One critic wrote of his work:
Craig was a meticulous craftsman and not a fast worker, but his stories are regarded as some of the best ever in comics. His art was relatively low-key and restrained, effectively staged and featured impeccable draftsmanship. The scripts he wrote tended to be literate and cerebral, and generally relied on solid construction and implacable internal logic, rather than on contrived snap endings. His horror work made more use of psychology and mood than of the supernatural, and his crime comics owed more to James M. Cain and Cornell Woolrich than to gangster movies".
After EC's collapse in the wake of the United States Senate Subcommittee on Juvenile Delinquency hearings, Craig worked briefly for Atlas Comics, the 1950s predecessor of Marvel Comics, then spent several successful years at an advertising agency in Pennsylvania, though he lamented that his responsibilities there prevented him from drawing much. He returned to comics in the 1960s with art for ACG's Unknown Worlds and other titles.
His resurfacing prompted Warren Publishing editor Archie Goodwin to have Craig draw for Warren's magazines from 1966 to 1968, during which time Craig (who still worked in advertising) used the pseudonym Jay Taycee, a phonetic pronunciation of his four initials.
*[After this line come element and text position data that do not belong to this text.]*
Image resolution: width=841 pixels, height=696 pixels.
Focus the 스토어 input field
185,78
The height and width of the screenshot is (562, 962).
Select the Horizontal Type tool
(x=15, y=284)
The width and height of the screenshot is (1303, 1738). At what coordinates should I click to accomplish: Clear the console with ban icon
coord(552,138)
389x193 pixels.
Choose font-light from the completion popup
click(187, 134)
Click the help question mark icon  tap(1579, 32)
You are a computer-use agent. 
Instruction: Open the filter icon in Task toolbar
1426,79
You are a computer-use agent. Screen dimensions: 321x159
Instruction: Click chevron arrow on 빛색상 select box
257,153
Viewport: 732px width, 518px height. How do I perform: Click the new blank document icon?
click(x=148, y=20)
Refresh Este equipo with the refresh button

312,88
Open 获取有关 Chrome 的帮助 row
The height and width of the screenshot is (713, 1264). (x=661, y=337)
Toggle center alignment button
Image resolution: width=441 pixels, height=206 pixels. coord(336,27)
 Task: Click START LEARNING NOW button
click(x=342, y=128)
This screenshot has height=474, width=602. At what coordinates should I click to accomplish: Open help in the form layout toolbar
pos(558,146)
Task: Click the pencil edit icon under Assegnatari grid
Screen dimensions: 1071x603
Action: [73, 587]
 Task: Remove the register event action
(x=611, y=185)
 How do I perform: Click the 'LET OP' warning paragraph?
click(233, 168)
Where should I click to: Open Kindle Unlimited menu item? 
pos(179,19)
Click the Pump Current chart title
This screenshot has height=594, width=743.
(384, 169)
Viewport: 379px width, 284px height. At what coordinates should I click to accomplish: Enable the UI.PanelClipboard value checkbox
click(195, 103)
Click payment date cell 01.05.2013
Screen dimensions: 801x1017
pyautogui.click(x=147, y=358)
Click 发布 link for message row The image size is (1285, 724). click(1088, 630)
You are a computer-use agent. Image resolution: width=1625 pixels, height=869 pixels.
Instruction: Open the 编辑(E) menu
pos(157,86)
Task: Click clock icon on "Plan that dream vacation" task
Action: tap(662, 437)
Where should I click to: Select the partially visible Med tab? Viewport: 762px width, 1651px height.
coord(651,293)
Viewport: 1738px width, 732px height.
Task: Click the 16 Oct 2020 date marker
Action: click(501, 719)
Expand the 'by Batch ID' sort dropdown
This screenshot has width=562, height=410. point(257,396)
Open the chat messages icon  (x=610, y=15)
Of his attempts to work for DC Comics and Marvel Comics, however, comics historian Mark Evanier wrote,
By any name, the work was excellent, but Craig's efforts to work for the "big two" -- DC and Marvel -- were not as successful. In 1967, he applied at DC. Recalling the excellence of his EC stories, editor George Kashdan gave him an issue of The Brave and the Bold to draw -- a Batman/Hawkman team-up. Craig handed the job in weeks late, whereupon his art was deemed too subdued, even for the relatively staid DC super-hero comics of the time. Before publication (in issue #70), the pages were heavily retouched and revised as to expunge any trace of Johnny Craig's style.
Evanier wrote that Goodwin, by now writing for Marvel, said that, "Every so often, we'd try having him pencil an Iron Man or something, but it never worked out. He couldn't draw superheroes the way they wanted, and he couldn't hit the deadlines of a monthly book". After penciling and inking Iron Man #2 and a supernatural story in Tower of Shadows #1, heavily retouched by John Romita Sr., Craig became primarily an inker. He did however complete Iron Man #2-4, 14, 24 and 25, the latter inked by Sam Grainger.
By the early 1980s, Craig stopped drawing for comics and was semi-retired until his death in 2001. He did do many paintings of the Vault-Keeper, Drusilla and other E.C. horror themes, for private commissions, E.C. fanzines and other publications, and these works showed excellent technique in oils. His last known residences were Camp Hill, Pennsylvania, and Shiremanstown, Pennsylvania.